L’OriOra Pistoia Basket perde 76-80 in casa contro Reggio Emilia. Serata drammatica: i biancorossi sono ultimi in classifica e con tutti questi scontri diretti persi spacciati anche in caso di un’avulsa. Doveva essere tutt’altra partita, ora serve una scossa
Che delusione. La partita delle partite è liquidata con 13 miseri punti segnati in un quarto periodo che valeva un anno intero, in cui tutto era ancora possibile. Invece, in una gara che metteva in palio la salvezza in campo c’è andato il Pistoia Basket di sempre. Impalpabile in difesa, avara di idee in attacco, sconnessa negli elementi che invece dovrebbero trascinarla. In questo discorso non rientra Gianluca Della Rosa, il capitano più giovane della Serie A che con una tripla al 30′ ha tenuto aperta la contesa. Per gli altri è notte fonda, con Krubally e Mesicek che addirittura offrono la peggior prestazione da quando vestono questa maglia. «Abbiamo smesso di giocare nel secondo tempo», conferma Ramagli in sala stampa.
Non c’è salvezza: in tutti i sensi. Perché Pistoia non ha mai l’inerzia della partita, non presenzia sotto canestro, non dimostra mai di poter vincere. Quando segna 24 punti (nella terza frazione) ne subisce 23 e quando subisce poco si blocca davanti. E adesso, a -2 dal gruppo a 12 punti (Reggio, Torino e Pesaro), l’A2 è vicinissima e servirà un miracolo per evitarla nelle sette partite che mancano.
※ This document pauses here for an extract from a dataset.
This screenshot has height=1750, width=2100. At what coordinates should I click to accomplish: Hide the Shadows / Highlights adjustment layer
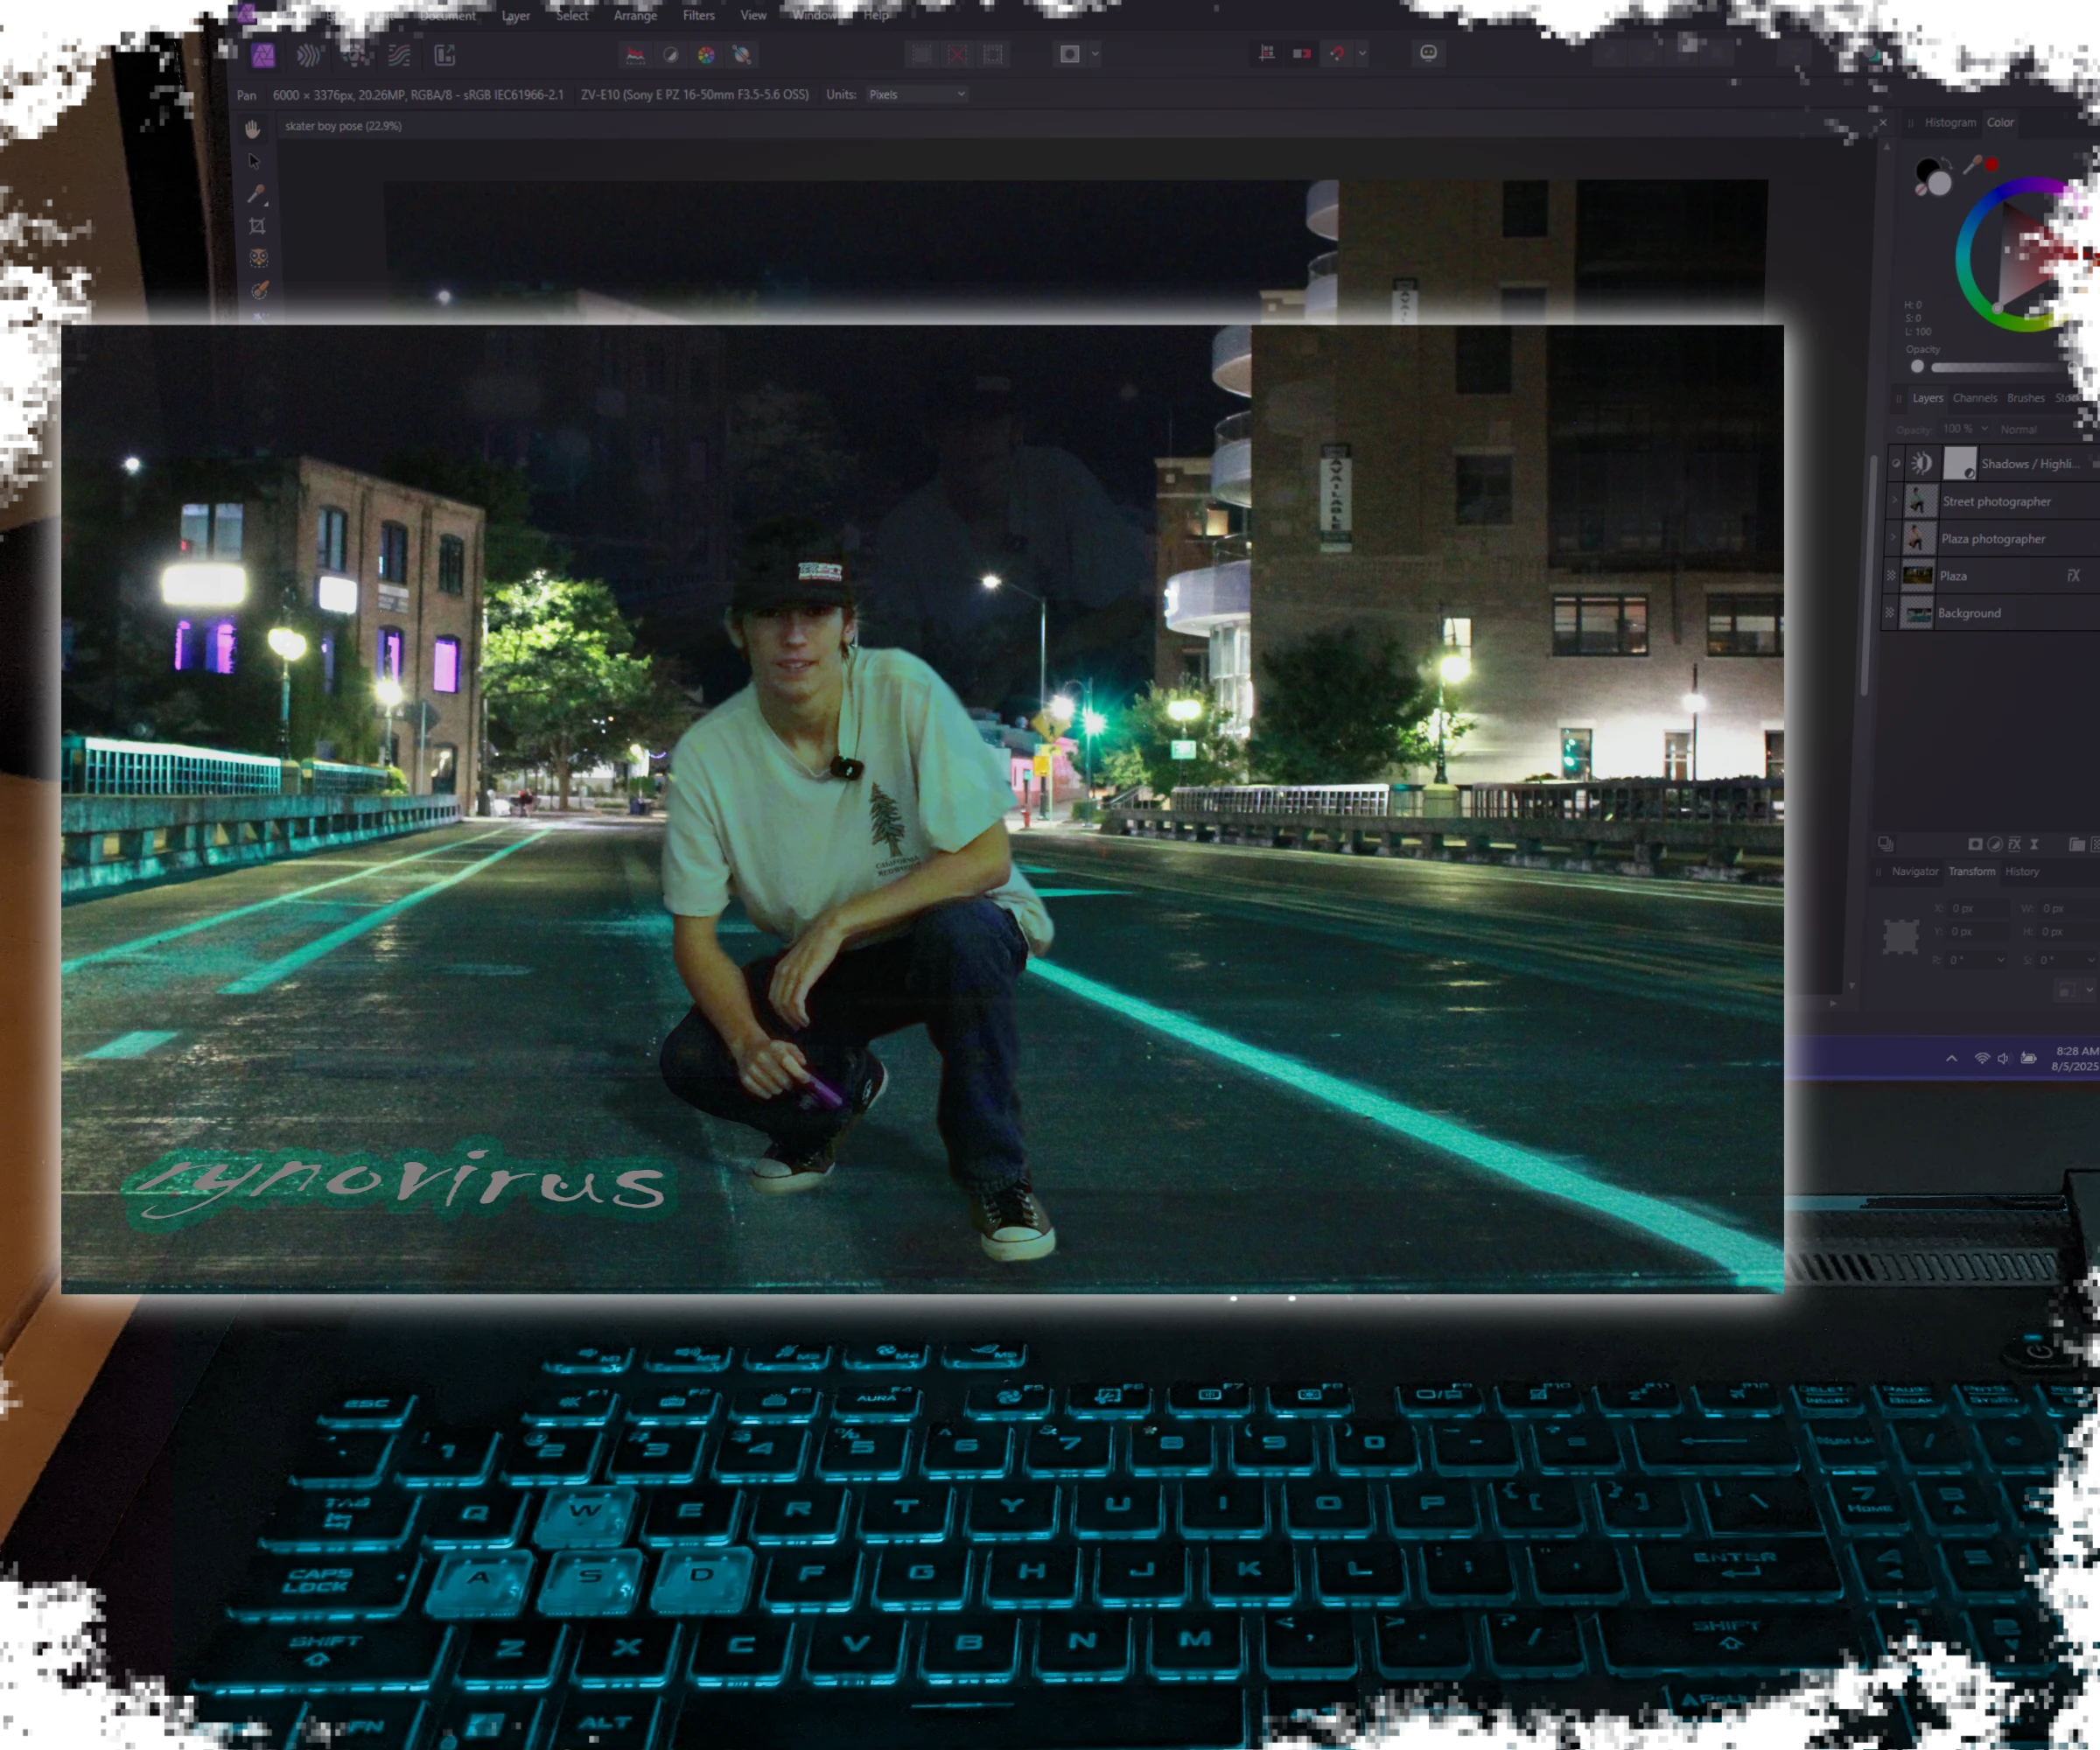[x=1896, y=461]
La nona sconfitta consecutiva sul campo coincide con il ko per 76-80 contro Reggio Emilia, che scavalca il Pistoia Basket e fa festa al PalaCarrara. Mitchell è un altro che fa il suo dovere (29 punti e 38 di valutazione) e segna la bomba del 73-76 a 4″ dalla fine ma è troppo tardi e per provare a far qualcosa va persa anche la differenza canestri (era -2).
CRONACA
Questa partita farebbe storia a sé ma alla fine del primo quarto la trama è quella di sempre: oltre 20 punti incassati, 22 per la precisione, e svantaggio di cinque lunghezze. Dopo un avvio promettente la OriOra incassa un break di 12-2 che porta dal 15-10 al 17-22 del 10’. Serve un Mussini-show per scuotere l’orgoglio biancorosso. Giunto sul -6 (21-27) il Pistoia Basket vede finalmente Mitchell che buca la retina e la musica cambia. Cresce anche Auda e al 18’ la OriOra rimette la testa avanti sul 34-33 per poi giocare a braccetto con Reggio fino al 20’ (39-40). Clamoroso nel primo tempo il gap sotto le plance, dove la Grissin Bon ha tirato giù 24 rimbalzi (di cui 15 offensivi) a fronte dei soli 11 dei padroni di casa.
Terza frazione = Della Rosa. Non si salva nient’altro. 23 punti subìti quando c’era da prendere le redini del match più importante dell’anno sono una sconcertante presa di coscienza di quale stagione fallimentare abbiamo di fronte. Il “Della”, però, se ne frega se i suoi compagni non sono sintonizzati sulle frequenze di una gara decisiva e sulla sirena del terzo periodo spara la tripla del 63-63 che vale oro colato. Anche perché poi si alzano i decibel del palazzo.
Reggio sbaglia tanto ma con Mitchell parcheggiato in panchina Pistoia non segna. Gli ospiti invece sì (63-67 al 32’) e intanto il tempo passa. Al 35’ è lo #00 che infatti sblocca la OriOra con la bomba del 66-70 dopo cinque minuti di digiuno. Qualche secondo di pausa per permettere all’arbitro di espellere Mesicek per il colpo a LLompart poi inizia il rush finale che decreterà la retrocessa di questa stagione. Tutto è possibile sul 70-72 a 3’56”, a parte vincere.